A sense of the uncanny hovers over The Delivery. Did the narrator’s estranged mother arrive in the box, shipped like rotting fruit from Colombia? Or is she a ghostly projection of the narrator’s unconscious? García Robayo plays lightly with this mystery, using it to sustain the reader’s interest but never insisting on solving it. This hesitation between supernatural and psychological explanations for otherwise impossible events marks The Delivery as belonging to that narrow genre that the literary critic Tzvetan Todorov described in his study The Fantastic:

The fantastic occupies the duration of this uncertainty. Once we choose one answer or the other, we leave the fantastic for a neighboring genre, the uncanny or the marvelous. The fantastic is that hesitation experienced by a person who knows only the laws of nature, confronting an apparently supernatural event.

Readers are likely to lean toward a psychological explanation, but the narrator’s own disinterest in solving this mystery suggests that for García Robayo, the real question is not how but why the mother has appeared at this moment in time.

The narrator is abrasive toward her neighbors and distant toward her boyfriend, Axel. Glimpses of a possible caregiving inclination appear when she is tasked with babysitting the twelve-year-old son of one of her downstairs’ neighbors. She also befriends a stray cat who lives in her apartment building and who has a tendency to disappear and reappear when least expected.

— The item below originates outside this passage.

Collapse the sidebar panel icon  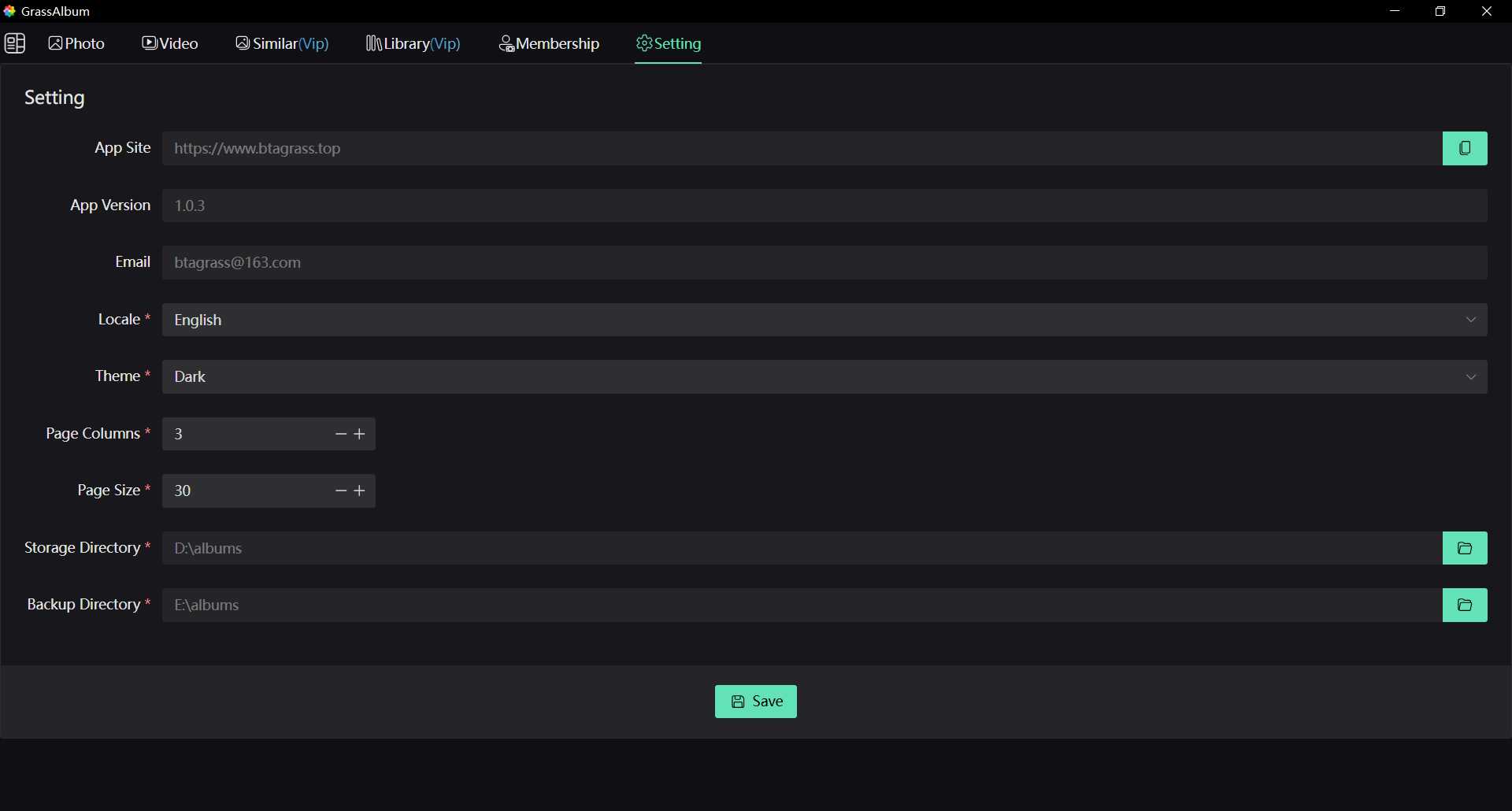click(17, 43)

The narrator appears insecure about her status as a single, unmarried woman who has devoted her life to writing instead of to family, like her sister. She suspects there is something monstrous about her nature, imagining her thoughts as worms that might burst through her skull:

I imagine my head as home to long worms that bang against the walls; worms that grow, slow and immense; worms that coil up as they grow so they can take up more and more space. I’ve left them there for years, hoping that time would roll over and squash them. But time has only been a stimulant. One day I’ll have worms sprouting from my head like a medusa.

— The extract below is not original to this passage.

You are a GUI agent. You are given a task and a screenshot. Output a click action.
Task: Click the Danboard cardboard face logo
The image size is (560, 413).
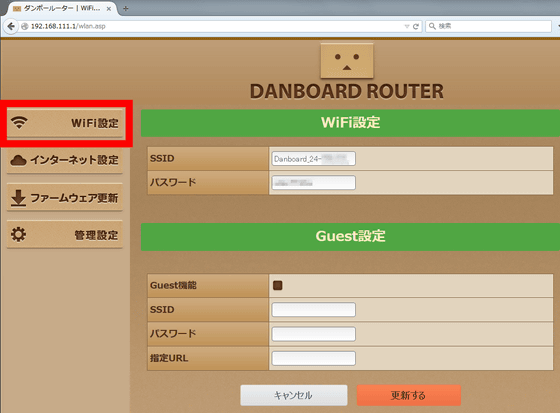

Medusa is a classic symbol of destructive female power; by directing the male gaze back on itself, she turns men to stone. This sense of fraught femininity haunts the narrator, as if she is trying to decide if she is a monster or just a regular woman. The narrator of The Delivery begins the novel feeling and acting like a monster. Will this uncanny encounter with her mother heal her primal wound, freeing her perhaps to occupy the motherhood role?

For the English-language reader, this imagery might call to mind the oft-cited concept of the “art monster” from Jenny Offill’s 2014 novel Dept. of Speculation:

My plan was to never get married. I was going to be an art monster instead. Women almost never become art monsters because art monsters only concern themselves with art, never mundane things.

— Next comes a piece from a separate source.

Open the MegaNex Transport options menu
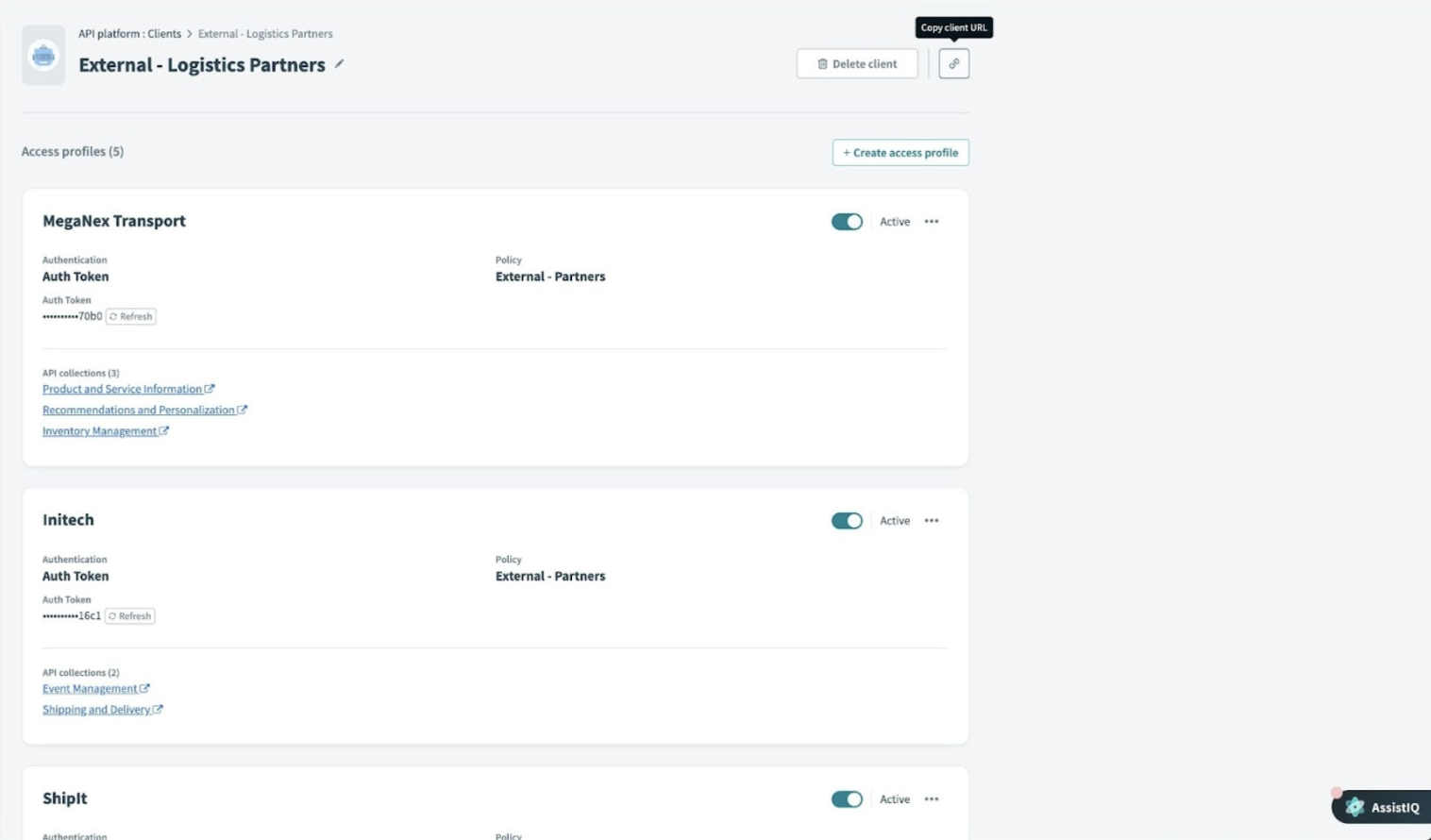1431x840 pixels. click(932, 221)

As the writer Claire Dederer has noted, not having children is often all it takes for a woman to be conceived of as monstrous. The Delivery thus feels like it is in conversation with a number of recent literary works, fiction and nonfiction, in English and Spanish, in which motherhood and artistic production are assumed to be inherently contradictory acts. I’m thinking of Maggie Nelson’s The Argonauts, Rachel Yoder’s Nightbitch, Sheila Heti’s Motherhood, and Jazmina Barrera’s Linea Nigra. As in many of those works, The Delivery suggests the possibility of reconciling these acts of creation, while leaving plenty of room for uncertainty. At the same time, The Delivery manages to feel strikingly original, as if García Robayo has succeeded in finding her own uncanny language for exploring these very old questions.


Kat Solomon is a writer living in the Boston area. Her reviews and criticism have appeared in Chicago Review of Books and on the Ploughshares blog. Her short fiction has been selected for Best Small Fictions 2022 and has been longlisted for The Wigleaf Top 50.